Mimo dużej popularności wśród widzów po jedenastu latach talk-show "Miasto kobiet" zniknął z ramówki TVN Style. Program nadawany był od początku istnienia stacji, jednak dyrekcja uznała, że jego formuła się wyczerpała. Dorota Wellman popiera decyzję o zakończeniu emisji "Miasta kobiet". Jej zdaniem teraz był to najlepszy moment, bo program wciąż cieszył się uznaniem widzów.
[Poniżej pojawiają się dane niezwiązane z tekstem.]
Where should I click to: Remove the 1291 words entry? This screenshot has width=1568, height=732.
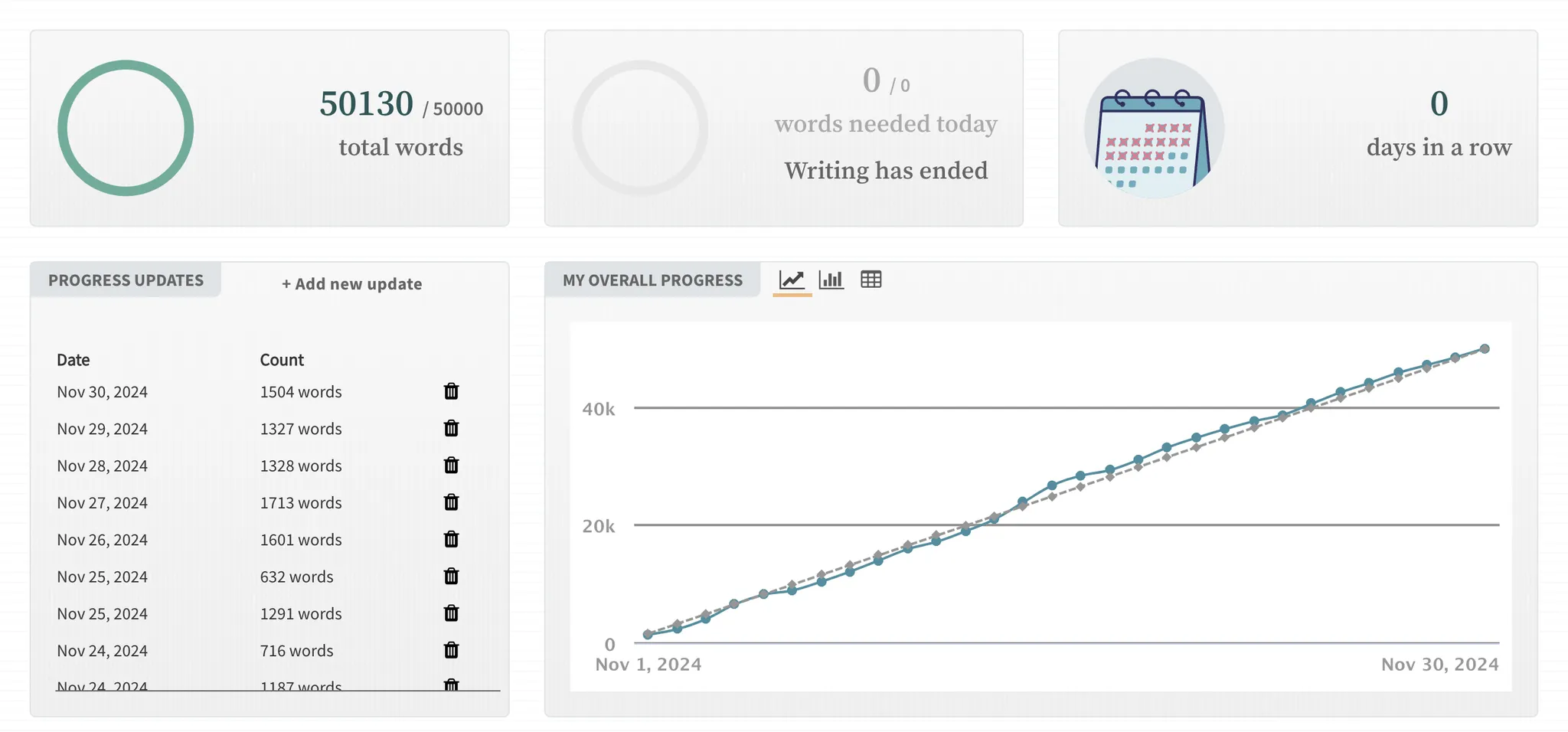(452, 613)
- Skończył się format, zestarzał się po prostu, dlatego trzeba coś zmienić. Myślę, że to jest dobra decyzja, lepsza niż ciągnięcie czegoś, co będzie słabło, trzeba po prostu wiedzieć, kiedy ze sceny zejść niepokonanym, a to jest właśnie ten etap - mówi Dorota Wellman agencji informacyjnej Newseria Lifestyle.
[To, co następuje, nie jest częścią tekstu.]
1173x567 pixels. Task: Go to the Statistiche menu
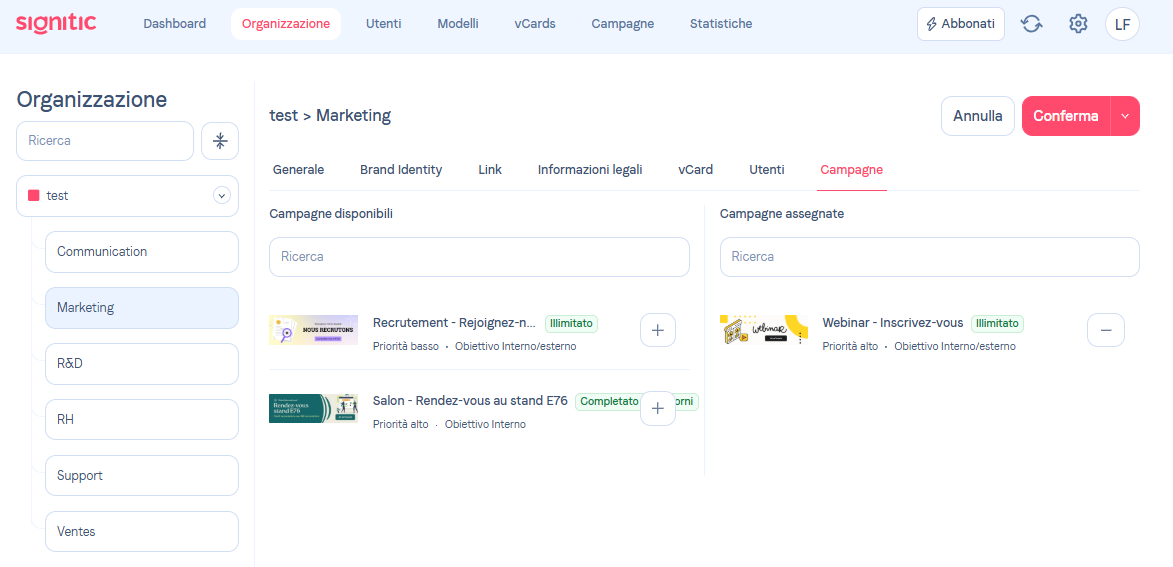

Skład prowadzących "Miasta kobiet" zmieniał się kilkakrotnie, należały do niego m.in. Joanna Horodyńska, Beata Sadowska i Marzena Rogalska. Od kilku lat gospodyniami talk-show były Dorota Wellman i Paulina Młynarska, które stworzyły zgrany i lubiany przez publiczność duet. Napisały też razem książkę "Kalendarzyk niemałżeński". Dyrekcja stacji zapowiedziała, że obie prezenterki nadal będą obecne na antenie TVN Style, choć w nieco innych rolach.
- Każda z nas ma swoje plany. Mamy też wspólny plan, ale zobaczymy, czy się go uda zrealizować. Przyjaźnimy się dalej i to jest najważniejsza wartość tego programu, bo choć on się kończy, to nasza przyjaźń nie - mówi Dorota Wellman.
Nowy format, zgodnie z zapowiedziami stacji TVN Style, ma się pojawić na antenie wiosną 2016 roku. Prezenterka nie chce jednak zdradzać szczegółów swoich zawodowych planów.
- Zaskoczę państwa nieźle - zapowiada Dorota Wellman.
Prezenterka pozostaje gospodynią codziennych wydań porannego magazynu "Dzień Dobry TVN".